## TASK BRIEF
Every line in the listing below from the one with "You are a computer-use" through the one with "Instruction: Open the" is to be reproduced exactly, both ends included; leave out the rest.

## TASK INPUT
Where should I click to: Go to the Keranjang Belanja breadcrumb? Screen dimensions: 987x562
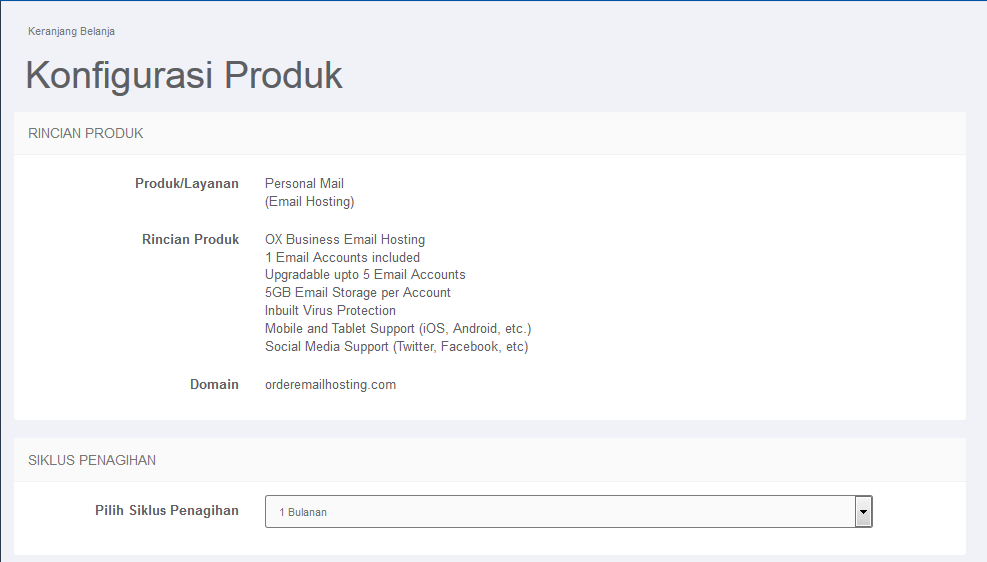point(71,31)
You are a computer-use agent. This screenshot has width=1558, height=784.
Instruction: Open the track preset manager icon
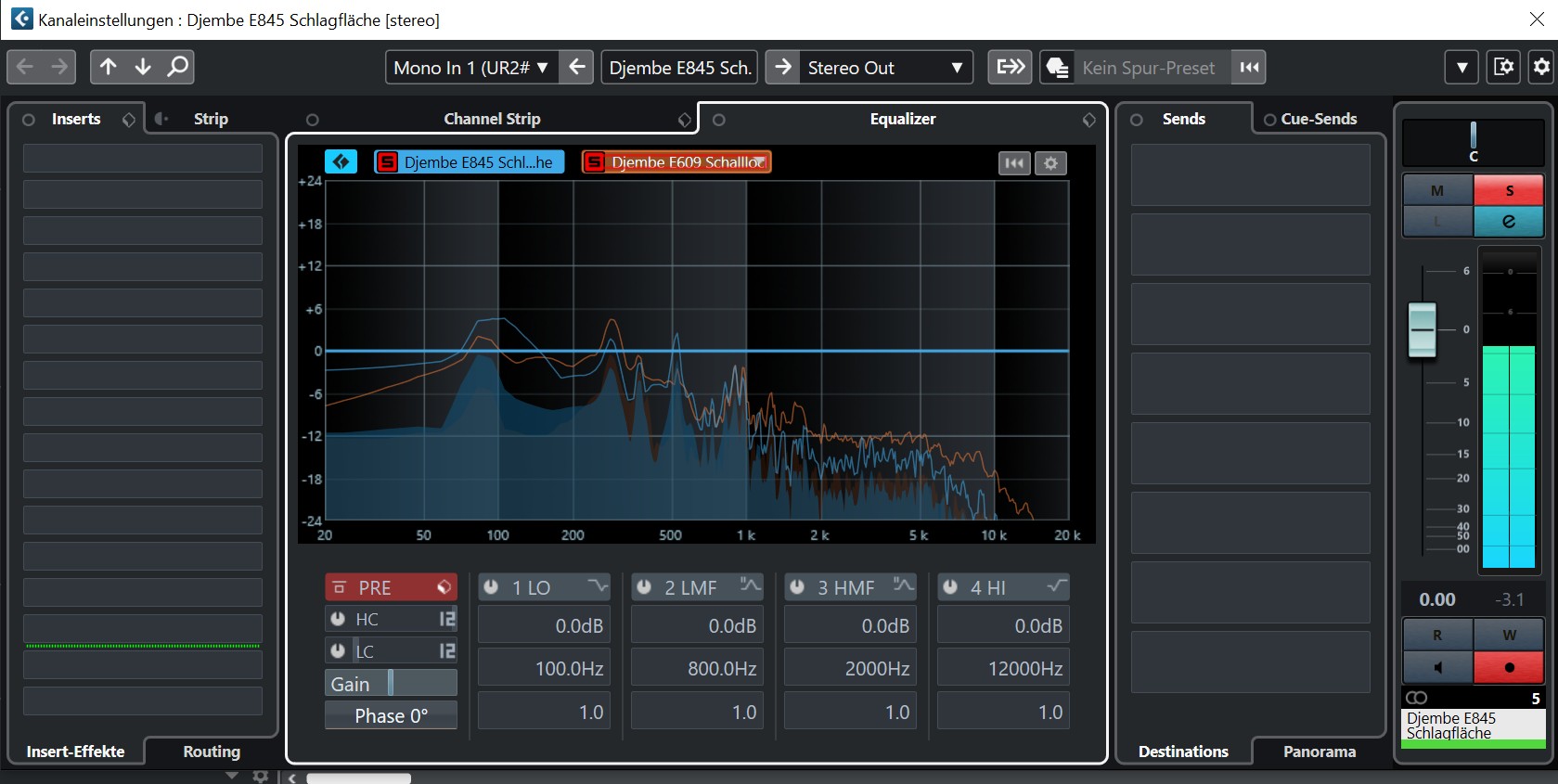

* * *

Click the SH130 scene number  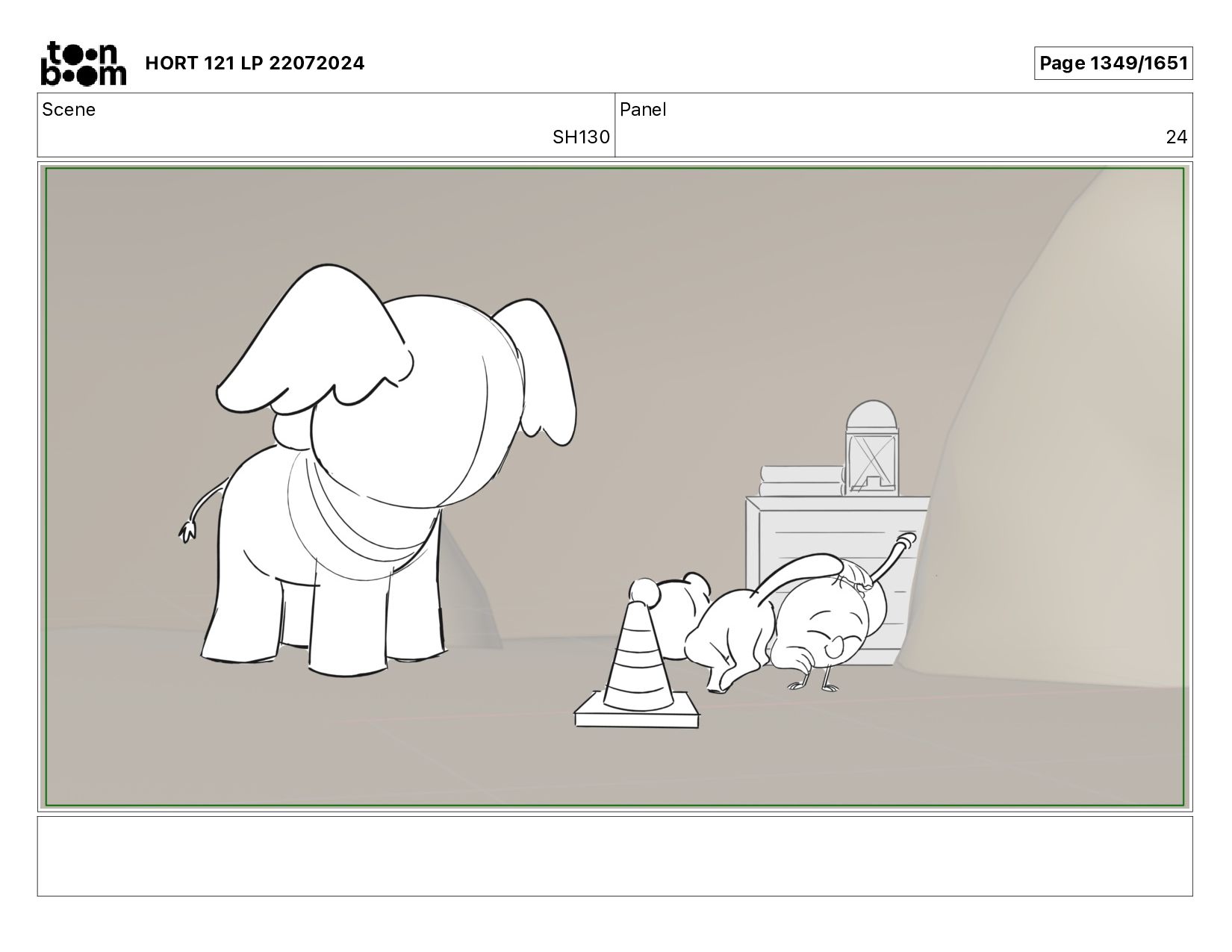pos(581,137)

## PROBLEM SOLUTION
You are a computer-use agent. This screenshot has width=1558, height=784.
Instruction: Open the track preset manager icon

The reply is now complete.